» **What is required**:
Please write out the data that follows, word for word.

--- Record extracts Enclosed Below ---

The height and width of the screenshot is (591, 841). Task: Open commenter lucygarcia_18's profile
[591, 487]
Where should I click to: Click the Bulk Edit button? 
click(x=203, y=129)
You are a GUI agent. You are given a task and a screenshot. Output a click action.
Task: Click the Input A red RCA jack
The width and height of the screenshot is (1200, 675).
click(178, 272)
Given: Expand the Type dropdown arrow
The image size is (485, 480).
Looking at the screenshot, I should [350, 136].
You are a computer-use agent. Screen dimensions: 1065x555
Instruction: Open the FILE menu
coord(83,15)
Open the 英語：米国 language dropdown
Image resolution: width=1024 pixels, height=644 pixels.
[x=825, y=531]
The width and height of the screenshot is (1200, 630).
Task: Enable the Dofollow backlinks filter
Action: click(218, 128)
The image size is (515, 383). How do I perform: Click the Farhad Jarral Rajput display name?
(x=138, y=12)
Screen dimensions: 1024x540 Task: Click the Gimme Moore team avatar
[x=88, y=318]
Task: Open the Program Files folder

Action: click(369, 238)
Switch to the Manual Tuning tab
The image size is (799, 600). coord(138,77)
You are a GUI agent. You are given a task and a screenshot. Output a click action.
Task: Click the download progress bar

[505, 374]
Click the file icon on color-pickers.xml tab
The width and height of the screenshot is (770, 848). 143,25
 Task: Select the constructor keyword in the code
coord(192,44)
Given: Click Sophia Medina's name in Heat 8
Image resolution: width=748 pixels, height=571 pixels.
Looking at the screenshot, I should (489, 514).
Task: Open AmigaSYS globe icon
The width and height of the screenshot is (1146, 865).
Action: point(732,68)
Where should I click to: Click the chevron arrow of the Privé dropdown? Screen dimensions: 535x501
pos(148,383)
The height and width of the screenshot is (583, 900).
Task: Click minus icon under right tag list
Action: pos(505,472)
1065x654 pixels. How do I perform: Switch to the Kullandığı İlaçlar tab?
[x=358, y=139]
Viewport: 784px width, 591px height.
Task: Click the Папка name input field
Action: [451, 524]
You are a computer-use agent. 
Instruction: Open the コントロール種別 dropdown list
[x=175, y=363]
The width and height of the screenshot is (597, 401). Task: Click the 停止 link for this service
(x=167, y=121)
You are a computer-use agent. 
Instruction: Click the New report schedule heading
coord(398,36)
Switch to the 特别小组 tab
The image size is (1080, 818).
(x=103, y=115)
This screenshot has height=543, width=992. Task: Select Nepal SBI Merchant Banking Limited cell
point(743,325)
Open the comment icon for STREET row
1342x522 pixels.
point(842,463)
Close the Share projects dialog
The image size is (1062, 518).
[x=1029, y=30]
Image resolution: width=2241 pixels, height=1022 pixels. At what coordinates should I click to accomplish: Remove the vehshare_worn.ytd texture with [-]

--- End of Enclosed Record extracts ---

» **Output below**:
The height and width of the screenshot is (591, 841). Task: Open commenter lucygarcia_18's profile
[591, 487]
Where should I click to: Click the Bulk Edit button? 
click(x=203, y=129)
You are a GUI agent. You are given a task and a screenshot. Output a click action.
Task: Click the Input A red RCA jack
The width and height of the screenshot is (1200, 675).
click(178, 272)
Given: Expand the Type dropdown arrow
The image size is (485, 480).
Looking at the screenshot, I should [350, 136].
You are a computer-use agent. Screen dimensions: 1065x555
Instruction: Open the FILE menu
coord(83,15)
Open the 英語：米国 language dropdown
Image resolution: width=1024 pixels, height=644 pixels.
[x=825, y=531]
The width and height of the screenshot is (1200, 630).
Task: Enable the Dofollow backlinks filter
Action: click(218, 128)
The image size is (515, 383). How do I perform: Click the Farhad Jarral Rajput display name?
(x=138, y=12)
Screen dimensions: 1024x540 Task: Click the Gimme Moore team avatar
[x=88, y=318]
Task: Open the Program Files folder

Action: click(369, 238)
Switch to the Manual Tuning tab
The image size is (799, 600). coord(138,77)
You are a GUI agent. You are given a task and a screenshot. Output a click action.
Task: Click the download progress bar

[505, 374]
Click the file icon on color-pickers.xml tab
The width and height of the screenshot is (770, 848). 143,25
 Task: Select the constructor keyword in the code
coord(192,44)
Given: Click Sophia Medina's name in Heat 8
Image resolution: width=748 pixels, height=571 pixels.
Looking at the screenshot, I should (489, 514).
Task: Open AmigaSYS globe icon
The width and height of the screenshot is (1146, 865).
Action: point(732,68)
Where should I click to: Click the chevron arrow of the Privé dropdown? Screen dimensions: 535x501
pos(148,383)
The height and width of the screenshot is (583, 900).
Task: Click minus icon under right tag list
Action: pos(505,472)
1065x654 pixels. How do I perform: Switch to the Kullandığı İlaçlar tab?
[x=358, y=139]
Viewport: 784px width, 591px height.
Task: Click the Папка name input field
Action: [451, 524]
You are a computer-use agent. 
Instruction: Open the コントロール種別 dropdown list
[x=175, y=363]
The width and height of the screenshot is (597, 401). Task: Click the 停止 link for this service
(x=167, y=121)
You are a computer-use agent. 
Instruction: Click the New report schedule heading
coord(398,36)
Switch to the 特别小组 tab
The image size is (1080, 818).
(x=103, y=115)
This screenshot has height=543, width=992. Task: Select Nepal SBI Merchant Banking Limited cell
point(743,325)
Open the comment icon for STREET row
1342x522 pixels.
point(842,463)
Close the Share projects dialog
The image size is (1062, 518).
[x=1029, y=30]
Image resolution: width=2241 pixels, height=1022 pixels. At what coordinates should I click to accomplish: Remove the vehshare_worn.ytd texture with [-]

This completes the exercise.